After 10 days in Switzerland it is sad to leave, hard to part with the opportunity to explore both new and unexplored areas of the city and the country. It was a pleasure to be back, to revisit old colleagues, to return to my favorite shops and viewpoints and morning walks. I certainly hope I can return again soon! Today’s gallery includes snapshots from various days and scenes in Zürich, including several from the Christmas markets and from the illuminated evenings.
On our final full day in Zürich, I took my usual morning walk to Zurichberg. The sky was cloudy and the valley foggy, once again, but at least this time the fog was a bit above me and I could see across the lake. Not much to photograph today, but as I lingered at the viewpoint and was passed by every morning jogger and dog-walker, I noted a familiar sight approaching. An old gray lady, and her even older gray dog, approached slowly along a parallel path. I recognized them immediately, having encountered them almost daily on my walks two years earlier… but not yet on this return visit. The woman now needs a walker, and moves slowly while the old gray dog follows even more slowly behind. I admired their persistence in their daily outing, and am glad I had a chance to see them again.

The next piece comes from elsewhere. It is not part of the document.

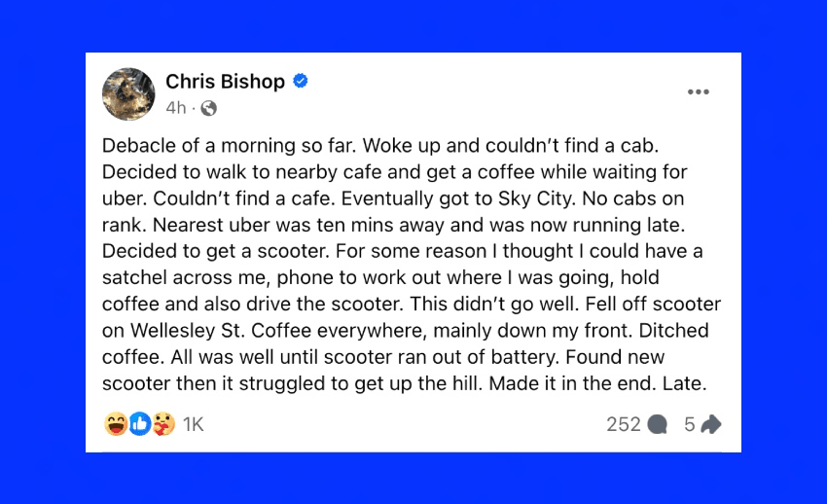
Task: Open the 4h timestamp link
Action: point(175,108)
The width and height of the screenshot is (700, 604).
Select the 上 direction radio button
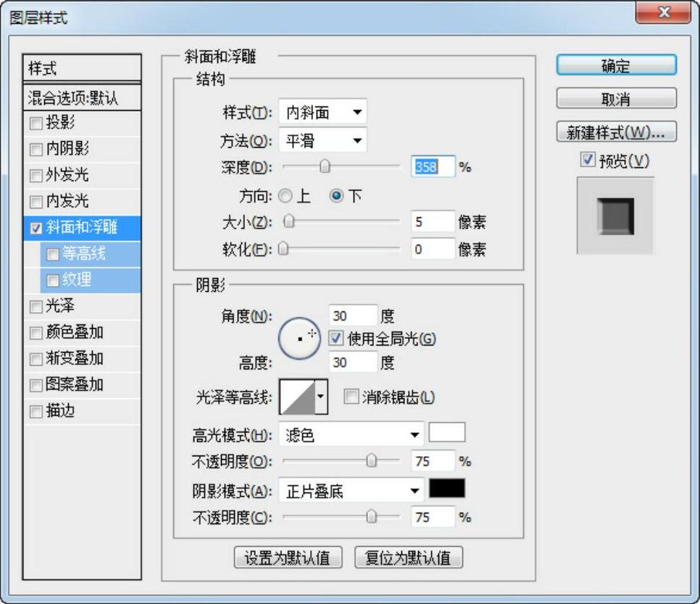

On my way downhill, picking my route randomly through the residential streets while aiming my internal compass toward Honold for my daily dose of heisse schokolade and butter gipfeli, I noted this little gnome standing by a tiny little tree, on a curb near trash and recycling bins.
It is not uncommon for people to put items out for free use by passers-by; indeed, we gave away many things when we were preparing to leave in July 2020. This little fellow seemed lonely, so I decided to bring him home.
Later in the day, Andy and I made a pilgrimage to Sprüngli chocolatier, on Bahnhofstrasse, for a stay at their sidewalk tables and for a taste of their grand cru hot chocolate, which comes with a mousse light enough to spoon on top but rich enough to sink you for the afternoon.
Despite the chilly weather, the outdoor tables filled quickly; it is a wonderful spot to sit and enjoy a warm drink as the holiday shoppers bustle by.
One of the favorite Swiss foods to be found at every Christmas Market is raclette – potatoes covered in melted cheese, sprinkled with spices, and served with pickles and pickled onions. It makes a very filling snack!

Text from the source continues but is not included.